#### Try it:
With all images omitted, write out the records word for word.
- - - -
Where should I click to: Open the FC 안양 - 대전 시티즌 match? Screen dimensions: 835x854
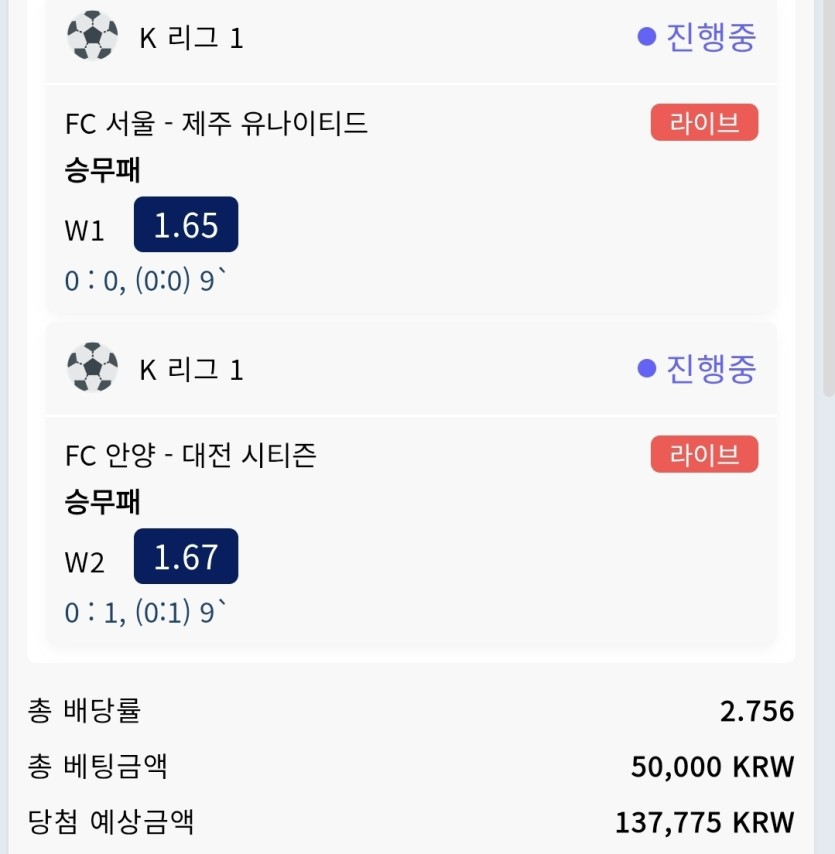click(x=191, y=455)
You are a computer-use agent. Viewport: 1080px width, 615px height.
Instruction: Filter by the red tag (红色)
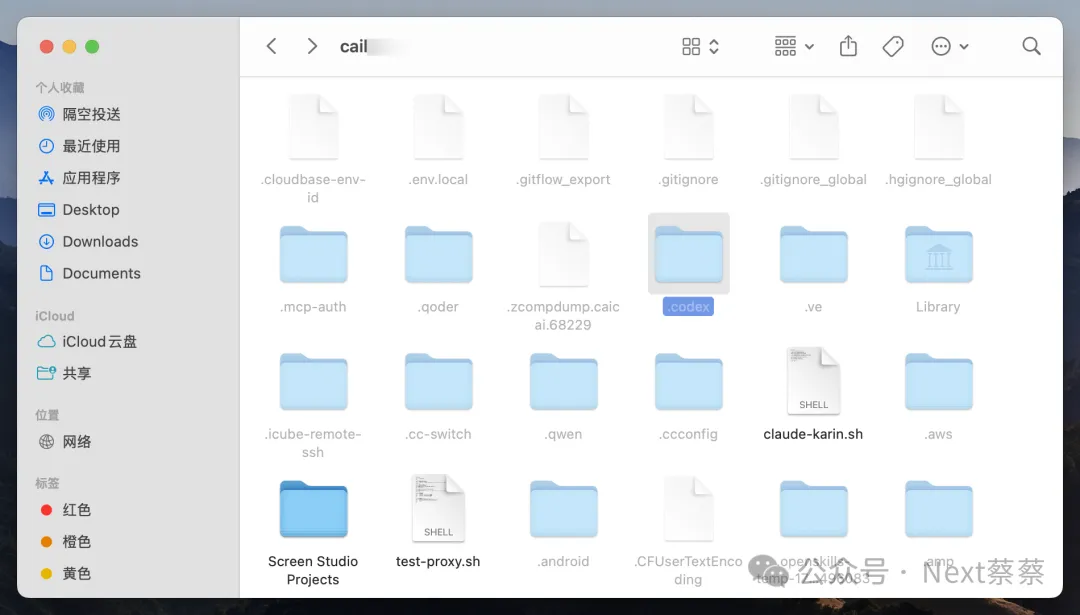point(76,509)
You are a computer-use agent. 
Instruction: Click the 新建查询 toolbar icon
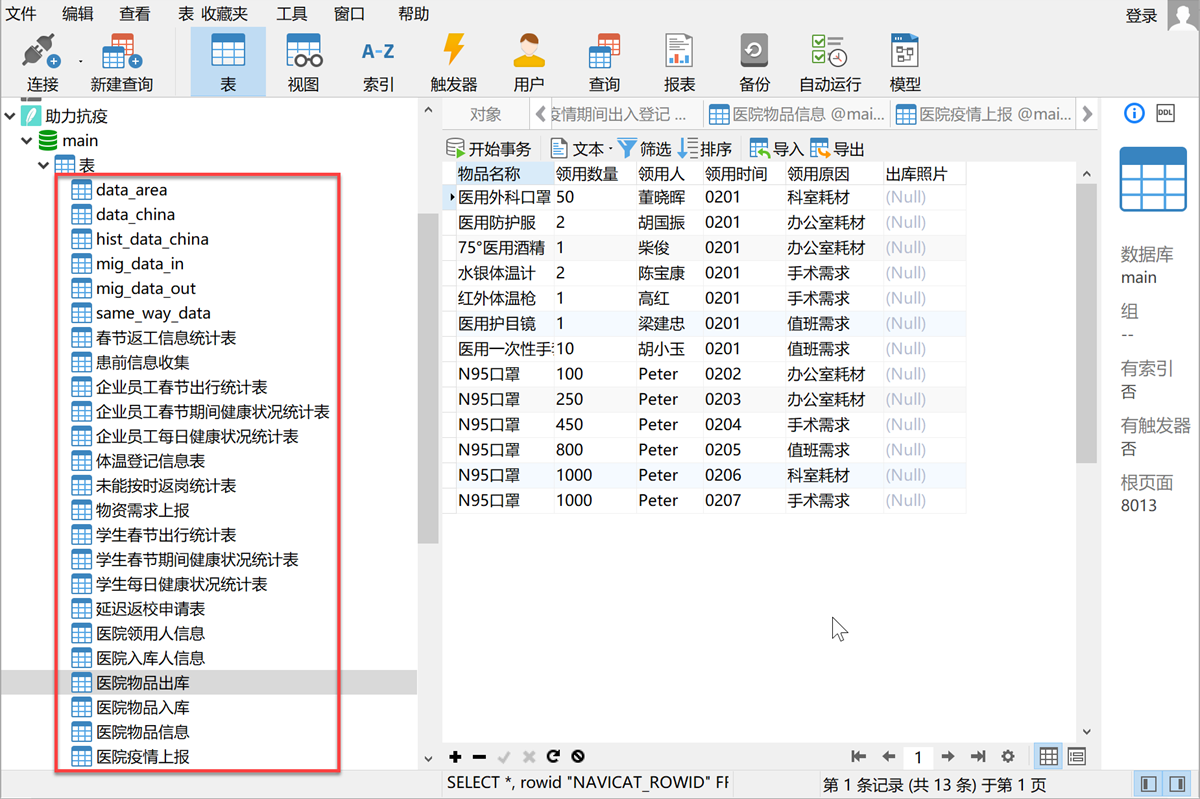(x=121, y=62)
- - - -
#### Response to the task:
Where should I click to: Open the FC 안양 - 대전 시티즌 match? Screen dimensions: 835x854
click(x=191, y=455)
You are a computer-use agent. Viewport: 1080px width, 615px height.
Instruction: Filter by the red tag (红色)
point(76,509)
You are a computer-use agent. 
Instruction: Click the 新建查询 toolbar icon
(x=121, y=62)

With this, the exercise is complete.